The Lightfoot administration will also invest $5 million in local funds to expand the crucial assistance provided by LIHTF in 2020 for Chicago’s most vulnerable residents: tenants making up to 30 percent of the Area Median Income. This population makes up nearly 70 percent of Chicago’s low-income renters, defined as making up to $25,000 for a family of four. Unfortunately, most of the City’s affordable housing production tools set “affordable” rents at twice that: $50,000 for a family of four. This $5 million investment in Chicago’s lowest-income renters helps correct for that imbalance.
“Everyone, regardless of their finances or circumstances deserves decent, safe affordable housing as a basic right,” said Alderwoman Susan Sadlowski Garza (10). “These investments tell every Chicago resident, especially our youth, that they matter, that we hear them, and that we will work together to provide the resources they need and deserve.”

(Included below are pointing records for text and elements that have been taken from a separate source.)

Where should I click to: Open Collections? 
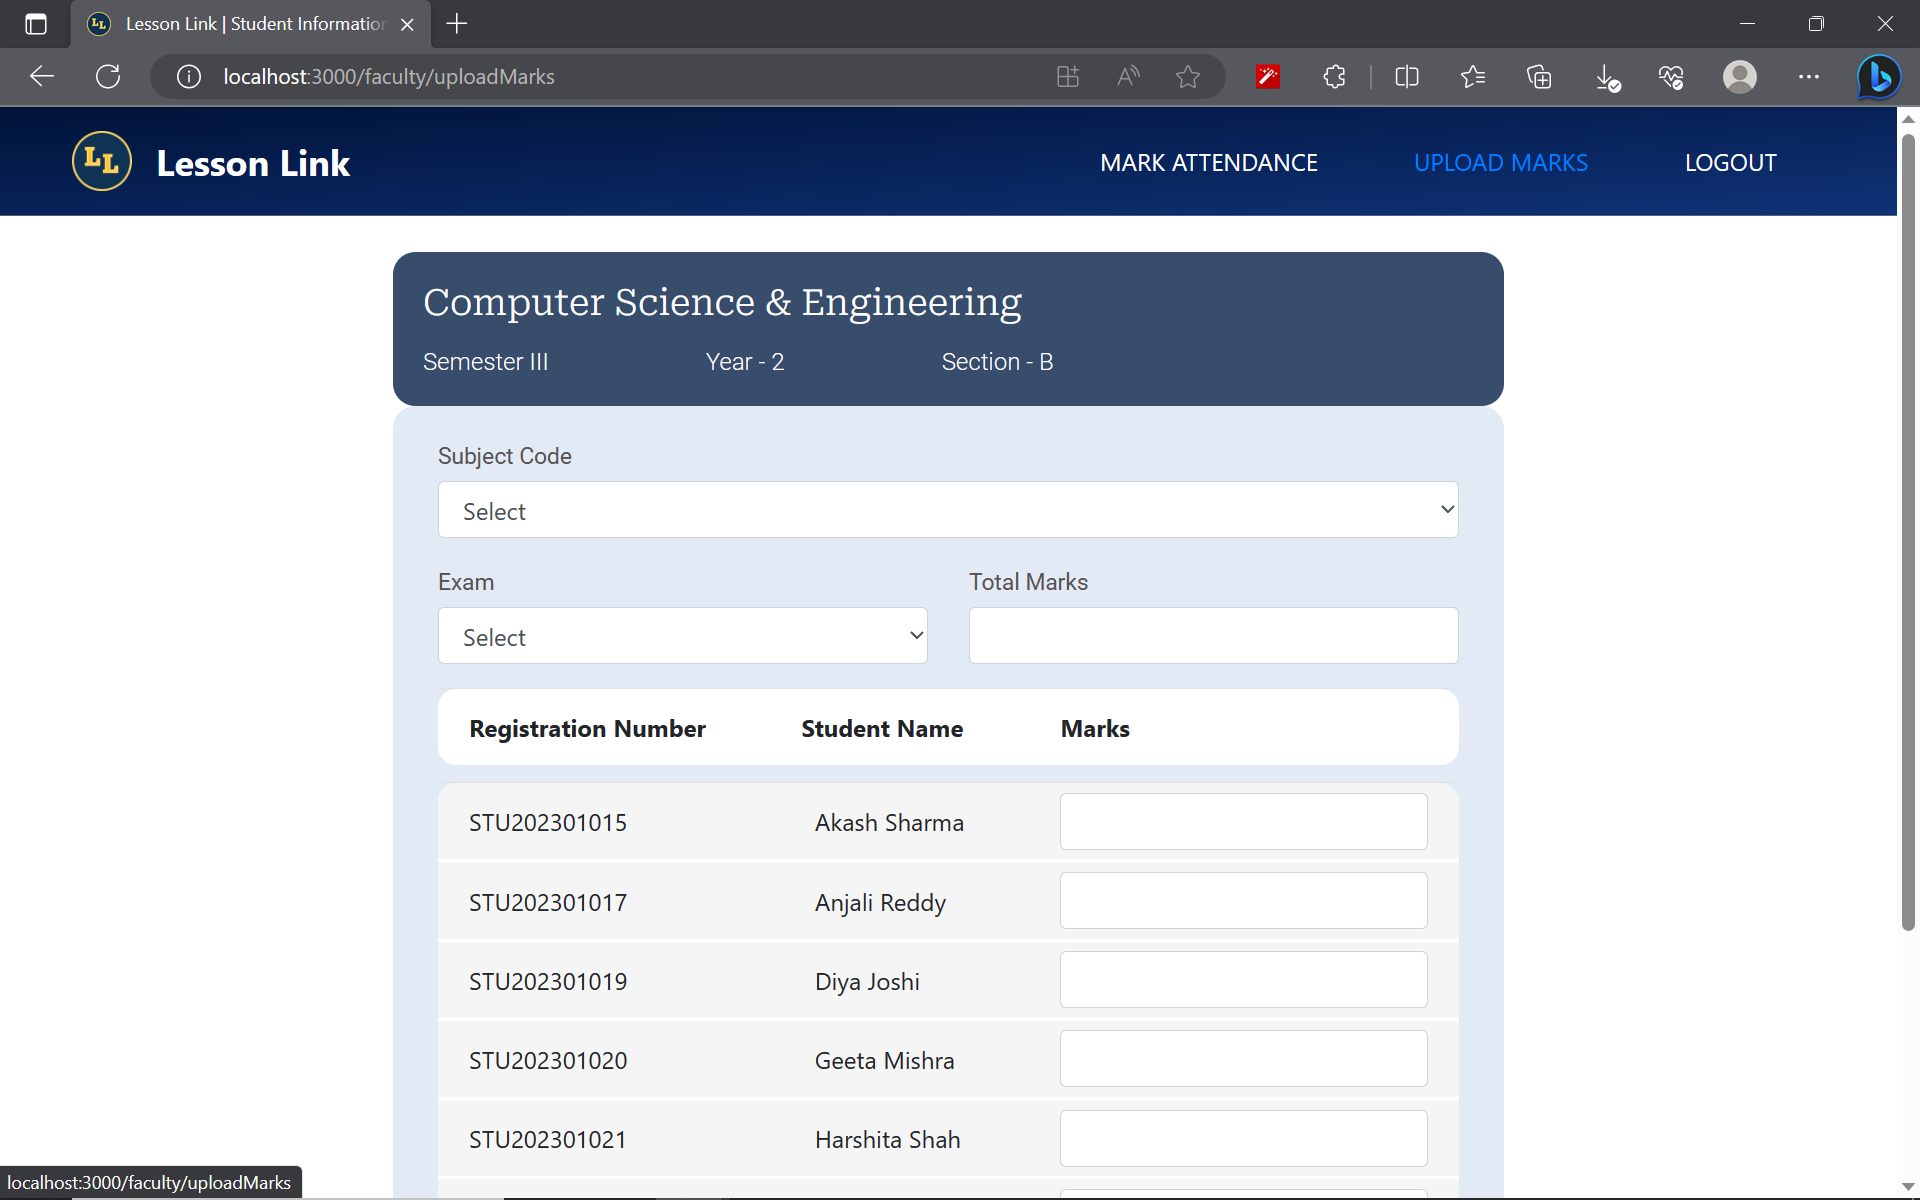tap(1539, 76)
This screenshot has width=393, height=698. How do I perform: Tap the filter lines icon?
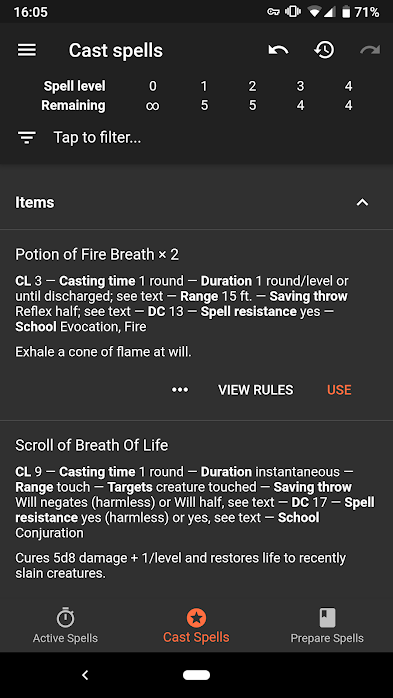pos(27,138)
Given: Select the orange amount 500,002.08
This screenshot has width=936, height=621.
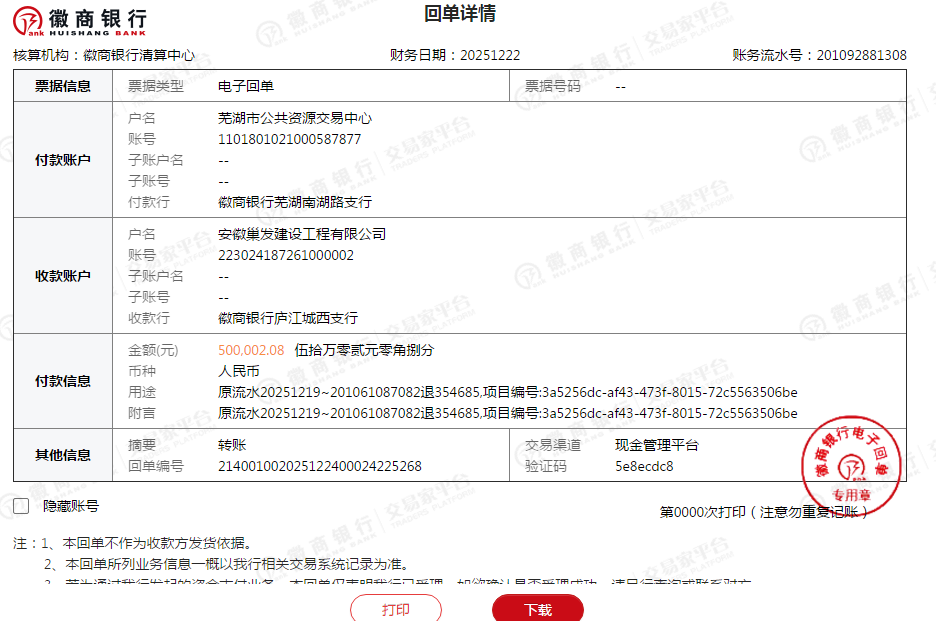Looking at the screenshot, I should pyautogui.click(x=251, y=350).
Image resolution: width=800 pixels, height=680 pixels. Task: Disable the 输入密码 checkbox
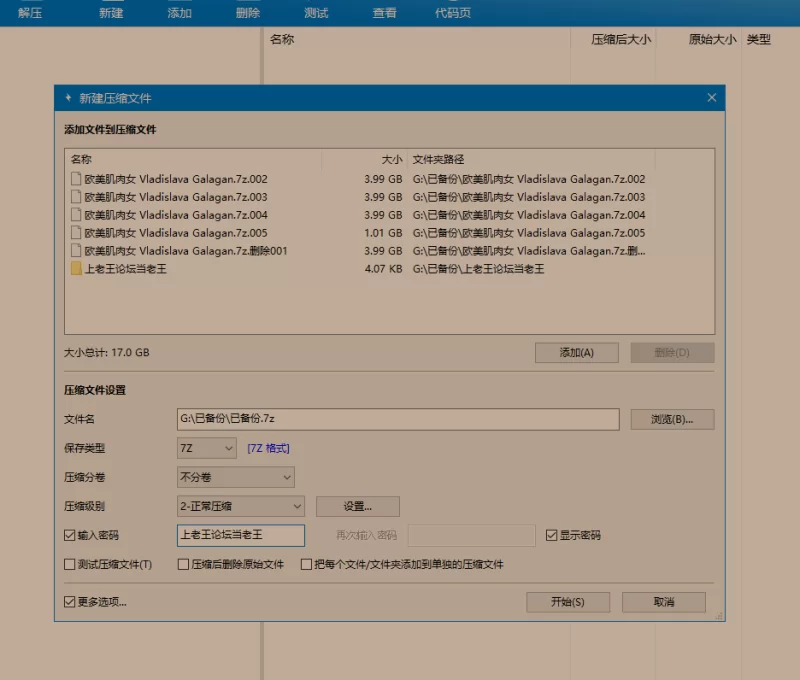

The Department of Housing will lead the City’s efforts to connect low-income households with more resources by targeting units where affordable housing is lacking and by working to expand capacity where affordability has become an issue due to gentrification.
"The Chicago Low Income Housing Trust Fund welcomes Mayor Lightfoot’s announcement that her administration will increase funding by an additional $5 million,” said Annissa Lambirth-Garrett. Executive Director, Chicago Low Income Housing Trust Fund. “The increased funding will allow the Trust Fund to continue the mission it's championed for 30 years across Chicago and it signals the Mayor’s commitment to providing critical assistance to our more vulnerable citizens who might otherwise be homeless or living in substandard conditions.”
The City’s 2020 commitments build on a series of recent measures taken by the Lightfoot administration to create affordable housing across the city and reduce homelessness. Those measures include revisions to the 2019 Qualified Allocation Plan (QAP) for up to $60 million in affordable housing resources. Additionally, the administration convened a new Affordable Requirements Ordinance (ARO) Task Force charged with examining and improving the ordinance, one of the City’s key housing tools that have helped thousands of Chicagoans find an affordable place to live.